Databricks

Supported OS Linux Windows Mac OS

Integration version1.0.0

Databricks default dashboard

Overview

Datadog offers several Databricks monitoring capabilities.

Data Jobs Monitoring provides monitoring for your Databricks jobs and clusters. You can detect problematic Databricks jobs and workflows anywhere in your data pipelines, remediate failed and long-running-jobs faster, and optimize cluster resources to reduce costs.

Cloud Cost Management gives you a view to analyze all your Databricks DBU costs alongside the associated cloud spend.

Log Management enables you to aggregate and analyze logs from your Databricks jobs & clusters. You can collect these logs as part of Data Jobs Monitoring.

Infrastructure Monitoring gives you a limited subset of the Data Jobs Monitoring functionality - visibility into the resource utilization of your Databricks clusters and Apache Spark performance metrics.

Reference Tables allow you to import metadata from your Databricks workspace into Datadog. These tables enrich your Datadog telemetry with critical context like workspace names, job definitions, cluster configurations, and user roles.

Model serving metrics provide insights into how your Databricks model serving infrastructure is performing. With these metrics, you can detect endpoints that have high error rate, high latency, are over/under provisioned, and more.

Setup

Installation

First, connect a new Databricks workspace in Datadog’s Databricks integration tile. Complete installation by configuring one or more capabilities of the integration: Data Jobs Monitoring, Cloud Cost Management, and Model Serving.

Configuration

Connect to a new Databricks Workspace

New workspaces must authenticate using OAuth. Workspaces integrated with a Personal Access Token continue to function and can switch to OAuth at any time. After a workspace starts using OAuth, it cannot revert to a Personal Access Token.
  1. In your Databricks account, click on User Management in the left menu. Then, under the Service principals tab, click Add service principal.
  2. Under the Credentials & secrets tab, click Generate secret. Set Lifetime (days) to the maximum value allowed (730), then click Generate. Take note of your client ID and client secret. Also take note of your account ID, which can be found by clicking on your profile in the upper-right corner. (You must be in the account console to retrieve the account ID. The ID will not display inside a workspace.)
  3. Click Workspaces in the left menu, then select the name of your workspace.
  4. Go to the Permissions tab and click Add permissions.
  5. Search for the service principal you created and assign it the Admin permission.
  6. In Datadog, open the Databricks integration tile.
  7. On the Configure tab, click Add Databricks Workspace.
  8. Enter a workspace name, your Databricks workspace URL, account ID, and the client ID and secret you generated.
This option is only available for workspaces created before July 7, 2025. New workspaces must authenticate using OAuth.
  1. In your Databricks workspace, click on your profile in the top right corner and go to Settings. Select Developer in the left side bar. Next to Access tokens, click Manage.

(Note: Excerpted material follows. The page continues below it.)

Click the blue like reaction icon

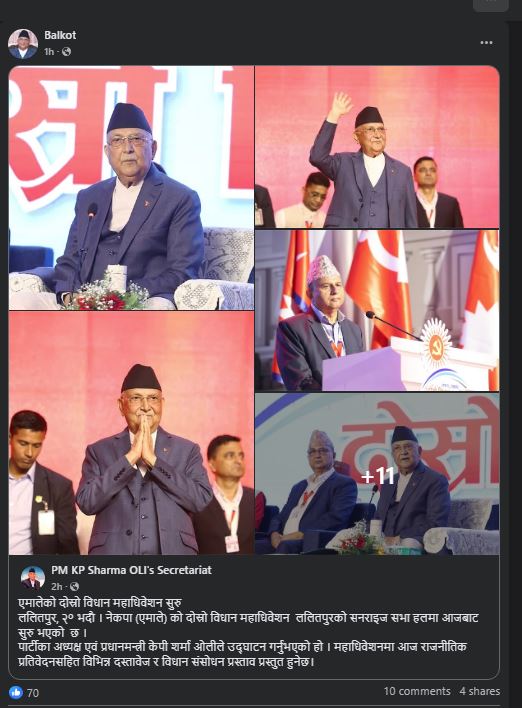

  2. Click Generate new token, enter “Datadog Integration” in the Comment field, remove the default value in Lifetime (days), and click Generate. Take note of your token.

    Important:

    • Make sure you delete the default value in Lifetime (days) so that the token doesn’t expire and the integration doesn’t break.
    • Ensure the account generating the token has CAN VIEW access for the Databricks jobs and clusters you want to monitor.

    As an alternative, follow the official Databricks documentation to generate an access token for a service principal.

  3. In Datadog, open the Databricks integration tile.

  4. On the Configure tab, click Add Databricks Workspace.

  5. Enter a workspace name, your Databricks workspace URL, and the Databricks token you generated.

Data Jobs Monitoring

  1. Connect a workspace in Datadog’s Databricks integration tile.
  2. In the Select products to set up integration section, set Data Jobs Monitoring to Enabled to start monitoring Databricks jobs and clusters.
  3. See the docs for Data Jobs Monitoring to complete the configuration.

Note: Ensure that the user or service principal being used has the necessary permissions to access your Databricks cost data.

Cloud Cost Management

  1. Connect a workspace in Datadog’s Databricks integration tile.
  2. In the Select products to set up integration section, set Cloud Cost Management to Enabled to view and analyze Databricks DBU costs alongside the associated cloud cost.

Note: Ensure that the user or service principal being used has the necessary permissions to access your Databricks cost data.

Model Serving

  1. Configure a workspace in Datadog’s Databricks integration tile.
  2. In the Select resources to set up collection section, set Metrics - Model Serving to Enabled in order to ingest model serving metrics.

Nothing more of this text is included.